INSTRUCTION —
Can you put all the entries below into a numbered list, leaving out any blank lines?

==*==

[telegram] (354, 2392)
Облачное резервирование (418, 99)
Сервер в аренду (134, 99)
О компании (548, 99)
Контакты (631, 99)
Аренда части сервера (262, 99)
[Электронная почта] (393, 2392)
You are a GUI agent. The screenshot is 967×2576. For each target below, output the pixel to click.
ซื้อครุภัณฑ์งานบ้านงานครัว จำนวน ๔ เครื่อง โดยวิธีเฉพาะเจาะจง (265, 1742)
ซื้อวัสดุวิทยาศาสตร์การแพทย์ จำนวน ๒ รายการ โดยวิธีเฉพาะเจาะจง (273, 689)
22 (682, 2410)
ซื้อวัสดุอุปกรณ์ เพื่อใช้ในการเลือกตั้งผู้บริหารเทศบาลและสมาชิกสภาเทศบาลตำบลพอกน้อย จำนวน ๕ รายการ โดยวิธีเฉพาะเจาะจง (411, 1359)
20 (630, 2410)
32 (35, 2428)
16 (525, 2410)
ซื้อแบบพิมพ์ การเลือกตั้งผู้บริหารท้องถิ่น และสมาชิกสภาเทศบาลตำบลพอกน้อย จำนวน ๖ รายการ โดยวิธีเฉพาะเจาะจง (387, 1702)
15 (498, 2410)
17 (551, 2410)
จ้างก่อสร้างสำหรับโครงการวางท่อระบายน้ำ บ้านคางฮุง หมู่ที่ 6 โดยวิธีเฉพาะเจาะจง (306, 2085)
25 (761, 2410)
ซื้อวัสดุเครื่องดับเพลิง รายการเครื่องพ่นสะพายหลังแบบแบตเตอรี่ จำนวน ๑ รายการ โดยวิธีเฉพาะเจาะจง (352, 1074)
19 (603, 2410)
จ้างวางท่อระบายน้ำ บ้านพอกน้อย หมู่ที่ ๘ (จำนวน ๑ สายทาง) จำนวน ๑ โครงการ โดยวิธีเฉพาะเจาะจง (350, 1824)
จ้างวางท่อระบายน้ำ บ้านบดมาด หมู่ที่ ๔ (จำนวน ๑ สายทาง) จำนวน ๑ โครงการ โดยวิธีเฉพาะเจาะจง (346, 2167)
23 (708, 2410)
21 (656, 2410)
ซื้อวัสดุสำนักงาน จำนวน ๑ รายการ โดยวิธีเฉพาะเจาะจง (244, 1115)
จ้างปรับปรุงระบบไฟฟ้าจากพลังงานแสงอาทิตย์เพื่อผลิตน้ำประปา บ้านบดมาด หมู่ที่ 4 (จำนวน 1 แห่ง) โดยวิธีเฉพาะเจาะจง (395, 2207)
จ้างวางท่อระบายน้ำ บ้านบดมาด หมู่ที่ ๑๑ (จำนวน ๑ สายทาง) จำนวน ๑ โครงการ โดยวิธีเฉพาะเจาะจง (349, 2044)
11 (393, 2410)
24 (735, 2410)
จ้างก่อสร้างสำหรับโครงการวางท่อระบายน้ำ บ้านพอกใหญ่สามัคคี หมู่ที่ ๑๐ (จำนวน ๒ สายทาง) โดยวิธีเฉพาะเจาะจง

==*==

EXERCISE OUTPUT —
1. [telegram] (354, 2392)
2. Облачное резервирование (418, 99)
3. Сервер в аренду (134, 99)
4. О компании (548, 99)
5. Контакты (631, 99)
6. Аренда части сервера (262, 99)
7. [Электронная почта] (393, 2392)
8. You are a GUI agent. The screenshot is 967×2576. For each target below, output the pixel to click.
9. ซื้อครุภัณฑ์งานบ้านงานครัว จำนวน ๔ เครื่อง โดยวิธีเฉพาะเจาะจง (265, 1742)
10. ซื้อวัสดุวิทยาศาสตร์การแพทย์ จำนวน ๒ รายการ โดยวิธีเฉพาะเจาะจง (273, 689)
11. 22 (682, 2410)
12. ซื้อวัสดุอุปกรณ์ เพื่อใช้ในการเลือกตั้งผู้บริหารเทศบาลและสมาชิกสภาเทศบาลตำบลพอกน้อย จำนวน ๕ รายการ โดยวิธีเฉพาะเจาะจง (411, 1359)
13. 20 (630, 2410)
14. 32 (35, 2428)
15. 16 (525, 2410)
16. ซื้อแบบพิมพ์ การเลือกตั้งผู้บริหารท้องถิ่น และสมาชิกสภาเทศบาลตำบลพอกน้อย จำนวน ๖ รายการ โดยวิธีเฉพาะเจาะจง (387, 1702)
17. 15 (498, 2410)
18. 17 (551, 2410)
19. จ้างก่อสร้างสำหรับโครงการวางท่อระบายน้ำ บ้านคางฮุง หมู่ที่ 6 โดยวิธีเฉพาะเจาะจง (306, 2085)
20. 25 (761, 2410)
21. ซื้อวัสดุเครื่องดับเพลิง รายการเครื่องพ่นสะพายหลังแบบแบตเตอรี่ จำนวน ๑ รายการ โดยวิธีเฉพาะเจาะจง (352, 1074)
22. 19 (603, 2410)
23. จ้างวางท่อระบายน้ำ บ้านพอกน้อย หมู่ที่ ๘ (จำนวน ๑ สายทาง) จำนวน ๑ โครงการ โดยวิธีเฉพาะเจาะจง (350, 1824)
24. จ้างวางท่อระบายน้ำ บ้านบดมาด หมู่ที่ ๔ (จำนวน ๑ สายทาง) จำนวน ๑ โครงการ โดยวิธีเฉพาะเจาะจง (346, 2167)
25. 23 (708, 2410)
26. 21 (656, 2410)
27. ซื้อวัสดุสำนักงาน จำนวน ๑ รายการ โดยวิธีเฉพาะเจาะจง (244, 1115)
28. จ้างปรับปรุงระบบไฟฟ้าจากพลังงานแสงอาทิตย์เพื่อผลิตน้ำประปา บ้านบดมาด หมู่ที่ 4 (จำนวน 1 แห่ง) โดยวิธีเฉพาะเจาะจง (395, 2207)
29. จ้างวางท่อระบายน้ำ บ้านบดมาด หมู่ที่ ๑๑ (จำนวน ๑ สายทาง) จำนวน ๑ โครงการ โดยวิธีเฉพาะเจาะจง (349, 2044)
30. 11 (393, 2410)
31. 24 (735, 2410)
32. จ้างก่อสร้างสำหรับโครงการวางท่อระบายน้ำ บ้านพอกใหญ่สามัคคี หมู่ที่ ๑๐ (จำนวน ๒ สายทาง) โดยวิธีเฉพาะเจาะจง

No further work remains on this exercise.